The bearer of a black box and the scourge of Pharmaceutical and Therapeutics committees, droperidol has a long history – a history where, for the most part, it is used safely for decades.
This is a small case series from a prospective trial of treatment for acute agitation in the Emergency Department. In this study, patients requiring treatment for agitation received 10mg of IM droperidol as an initial dose, followed by a second dose within 15 minutes as needed, and further doses of droperidol as needed and in consultation with a toxicologist. An ECG was obtained, and continuous telemetry monitoring was applied as soon as safely possible.

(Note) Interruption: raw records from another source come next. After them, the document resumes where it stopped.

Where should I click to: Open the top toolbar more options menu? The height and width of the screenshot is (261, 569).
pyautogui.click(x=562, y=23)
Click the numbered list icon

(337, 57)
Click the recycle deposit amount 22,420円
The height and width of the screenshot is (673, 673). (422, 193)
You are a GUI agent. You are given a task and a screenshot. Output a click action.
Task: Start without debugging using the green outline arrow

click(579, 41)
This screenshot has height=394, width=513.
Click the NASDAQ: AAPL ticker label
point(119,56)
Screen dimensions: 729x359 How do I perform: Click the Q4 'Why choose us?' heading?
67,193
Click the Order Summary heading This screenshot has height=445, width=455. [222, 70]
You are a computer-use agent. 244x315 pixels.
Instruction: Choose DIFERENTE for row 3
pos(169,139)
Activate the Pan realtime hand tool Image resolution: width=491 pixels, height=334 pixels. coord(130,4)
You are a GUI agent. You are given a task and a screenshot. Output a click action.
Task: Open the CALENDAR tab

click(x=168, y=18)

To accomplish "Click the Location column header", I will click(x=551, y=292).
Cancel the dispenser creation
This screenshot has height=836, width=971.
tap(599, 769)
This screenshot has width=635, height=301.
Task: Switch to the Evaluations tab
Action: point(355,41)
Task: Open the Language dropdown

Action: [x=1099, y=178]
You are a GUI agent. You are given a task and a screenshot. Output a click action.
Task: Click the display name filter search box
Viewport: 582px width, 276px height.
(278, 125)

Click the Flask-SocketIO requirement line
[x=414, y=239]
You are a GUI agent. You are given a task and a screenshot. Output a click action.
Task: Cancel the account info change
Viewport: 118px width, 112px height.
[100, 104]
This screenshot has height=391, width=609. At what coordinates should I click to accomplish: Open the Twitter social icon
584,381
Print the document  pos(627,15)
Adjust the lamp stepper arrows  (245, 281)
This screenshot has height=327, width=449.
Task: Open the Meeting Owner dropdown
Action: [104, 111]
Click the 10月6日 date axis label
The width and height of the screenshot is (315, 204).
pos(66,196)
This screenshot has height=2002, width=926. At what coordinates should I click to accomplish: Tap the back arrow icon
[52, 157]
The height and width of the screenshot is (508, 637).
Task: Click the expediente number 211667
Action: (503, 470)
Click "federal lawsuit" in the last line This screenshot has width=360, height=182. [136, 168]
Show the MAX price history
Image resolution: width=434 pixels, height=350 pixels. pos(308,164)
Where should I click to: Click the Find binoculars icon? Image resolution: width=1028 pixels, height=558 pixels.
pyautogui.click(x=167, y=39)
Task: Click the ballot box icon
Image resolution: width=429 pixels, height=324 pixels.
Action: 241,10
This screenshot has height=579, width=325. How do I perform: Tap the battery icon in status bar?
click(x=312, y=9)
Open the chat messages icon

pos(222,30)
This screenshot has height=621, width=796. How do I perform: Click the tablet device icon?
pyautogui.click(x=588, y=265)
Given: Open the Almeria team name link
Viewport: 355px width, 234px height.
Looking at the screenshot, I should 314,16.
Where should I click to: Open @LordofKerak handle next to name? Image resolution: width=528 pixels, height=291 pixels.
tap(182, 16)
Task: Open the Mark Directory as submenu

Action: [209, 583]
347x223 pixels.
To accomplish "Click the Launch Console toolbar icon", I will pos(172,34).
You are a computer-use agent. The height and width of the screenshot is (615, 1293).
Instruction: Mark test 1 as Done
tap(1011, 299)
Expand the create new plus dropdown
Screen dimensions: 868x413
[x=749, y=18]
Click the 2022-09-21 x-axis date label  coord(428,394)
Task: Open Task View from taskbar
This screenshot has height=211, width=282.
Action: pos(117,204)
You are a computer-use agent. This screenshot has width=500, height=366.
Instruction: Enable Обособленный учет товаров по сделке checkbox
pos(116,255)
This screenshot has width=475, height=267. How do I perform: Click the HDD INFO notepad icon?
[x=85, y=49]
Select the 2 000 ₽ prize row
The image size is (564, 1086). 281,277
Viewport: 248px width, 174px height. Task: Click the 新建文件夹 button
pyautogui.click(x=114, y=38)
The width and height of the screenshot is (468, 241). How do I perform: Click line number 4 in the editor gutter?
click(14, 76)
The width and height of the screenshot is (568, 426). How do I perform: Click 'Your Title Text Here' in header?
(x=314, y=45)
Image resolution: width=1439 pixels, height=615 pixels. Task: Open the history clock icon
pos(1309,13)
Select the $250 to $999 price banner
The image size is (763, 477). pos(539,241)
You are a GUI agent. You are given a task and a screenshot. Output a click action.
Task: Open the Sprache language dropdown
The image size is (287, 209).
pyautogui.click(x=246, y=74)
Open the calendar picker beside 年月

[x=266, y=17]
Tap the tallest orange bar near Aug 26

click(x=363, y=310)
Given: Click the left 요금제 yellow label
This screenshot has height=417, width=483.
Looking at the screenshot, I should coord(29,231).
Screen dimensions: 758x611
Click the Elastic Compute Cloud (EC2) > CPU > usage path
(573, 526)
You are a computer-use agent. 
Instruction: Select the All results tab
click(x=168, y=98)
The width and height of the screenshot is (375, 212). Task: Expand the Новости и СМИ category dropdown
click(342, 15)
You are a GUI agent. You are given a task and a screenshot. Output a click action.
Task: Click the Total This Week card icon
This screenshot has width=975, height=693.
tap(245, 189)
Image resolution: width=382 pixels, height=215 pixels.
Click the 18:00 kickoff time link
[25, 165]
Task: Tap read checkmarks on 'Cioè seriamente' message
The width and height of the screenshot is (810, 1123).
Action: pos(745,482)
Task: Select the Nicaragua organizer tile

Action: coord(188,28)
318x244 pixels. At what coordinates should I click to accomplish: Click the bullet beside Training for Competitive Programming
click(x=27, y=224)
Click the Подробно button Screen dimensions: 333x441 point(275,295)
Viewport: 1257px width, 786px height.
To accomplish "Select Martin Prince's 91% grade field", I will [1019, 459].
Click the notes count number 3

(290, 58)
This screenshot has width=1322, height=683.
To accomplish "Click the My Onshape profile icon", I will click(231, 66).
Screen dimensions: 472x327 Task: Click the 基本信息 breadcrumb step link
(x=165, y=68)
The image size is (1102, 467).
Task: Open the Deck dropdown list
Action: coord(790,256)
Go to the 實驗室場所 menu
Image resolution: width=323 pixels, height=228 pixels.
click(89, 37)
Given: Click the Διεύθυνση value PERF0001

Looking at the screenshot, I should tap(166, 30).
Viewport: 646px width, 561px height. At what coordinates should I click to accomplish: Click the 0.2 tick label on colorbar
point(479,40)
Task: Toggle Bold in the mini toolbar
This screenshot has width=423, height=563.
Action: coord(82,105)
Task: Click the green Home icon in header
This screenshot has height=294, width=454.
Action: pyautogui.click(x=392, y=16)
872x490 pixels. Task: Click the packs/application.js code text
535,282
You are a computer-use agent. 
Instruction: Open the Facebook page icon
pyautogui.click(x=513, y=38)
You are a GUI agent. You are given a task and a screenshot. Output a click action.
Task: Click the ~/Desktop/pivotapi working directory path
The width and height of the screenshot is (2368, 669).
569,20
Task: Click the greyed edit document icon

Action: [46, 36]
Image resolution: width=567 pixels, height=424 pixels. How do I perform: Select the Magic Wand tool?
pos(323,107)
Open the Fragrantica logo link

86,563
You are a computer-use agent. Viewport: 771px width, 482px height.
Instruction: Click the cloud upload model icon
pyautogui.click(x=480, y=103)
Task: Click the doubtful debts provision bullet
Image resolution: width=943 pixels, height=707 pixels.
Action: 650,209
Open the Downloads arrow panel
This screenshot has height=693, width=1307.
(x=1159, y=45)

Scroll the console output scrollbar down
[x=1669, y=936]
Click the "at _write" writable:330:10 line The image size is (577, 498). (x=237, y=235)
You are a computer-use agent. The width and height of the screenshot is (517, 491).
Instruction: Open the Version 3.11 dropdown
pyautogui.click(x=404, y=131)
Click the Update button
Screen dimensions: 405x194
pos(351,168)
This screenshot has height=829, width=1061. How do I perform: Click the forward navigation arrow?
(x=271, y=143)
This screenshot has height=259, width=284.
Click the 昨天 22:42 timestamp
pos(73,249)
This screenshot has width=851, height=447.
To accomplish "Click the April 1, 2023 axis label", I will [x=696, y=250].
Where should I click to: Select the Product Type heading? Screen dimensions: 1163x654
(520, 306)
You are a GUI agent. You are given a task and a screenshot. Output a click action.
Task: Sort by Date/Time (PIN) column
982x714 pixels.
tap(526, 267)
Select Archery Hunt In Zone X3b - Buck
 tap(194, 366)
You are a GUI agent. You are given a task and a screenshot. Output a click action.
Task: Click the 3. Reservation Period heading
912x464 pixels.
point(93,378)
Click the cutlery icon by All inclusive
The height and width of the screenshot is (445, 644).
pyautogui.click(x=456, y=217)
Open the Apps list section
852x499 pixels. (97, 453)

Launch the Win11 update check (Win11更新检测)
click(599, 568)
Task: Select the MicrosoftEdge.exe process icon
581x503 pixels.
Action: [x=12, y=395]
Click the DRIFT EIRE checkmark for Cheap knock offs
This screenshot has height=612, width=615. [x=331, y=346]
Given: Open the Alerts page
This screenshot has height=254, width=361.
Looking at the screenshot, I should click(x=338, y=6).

42 patients qualified for droperidol in this study, 29 of whom received 10mg of droperidol, 11 received 20mg, 3 received 30mg, and 3 received 40mg. Of these, 4 patients receiving 10mg or 20mg had prolonged QT observed on ECG – to a maximum of 534ms. The authors write, then, in their conclusion: “QT prolongation was observed with high-dose droperidol.”
A more accurate conclusion, however, would probably be: “In a limited case series, no dose-dependent relationship between droperidol and QT prolongation was observed. QT prolongation of uncertain clinical significance was noted in a small number, but confounding co-ingestants limit the reliability of this finding.”
There ought to be, at this point, little legitimate concern over the clinical significance of the QT prolonging effects of these medicines in nearly all clinical situations. Thanks to Ariel Cohen for sending this in!
“High dose droperidol and QT prolongation: analysis of continuous 12-lead recordings”
http://www.ncbi.nlm.nih.gov/pubmed/24168079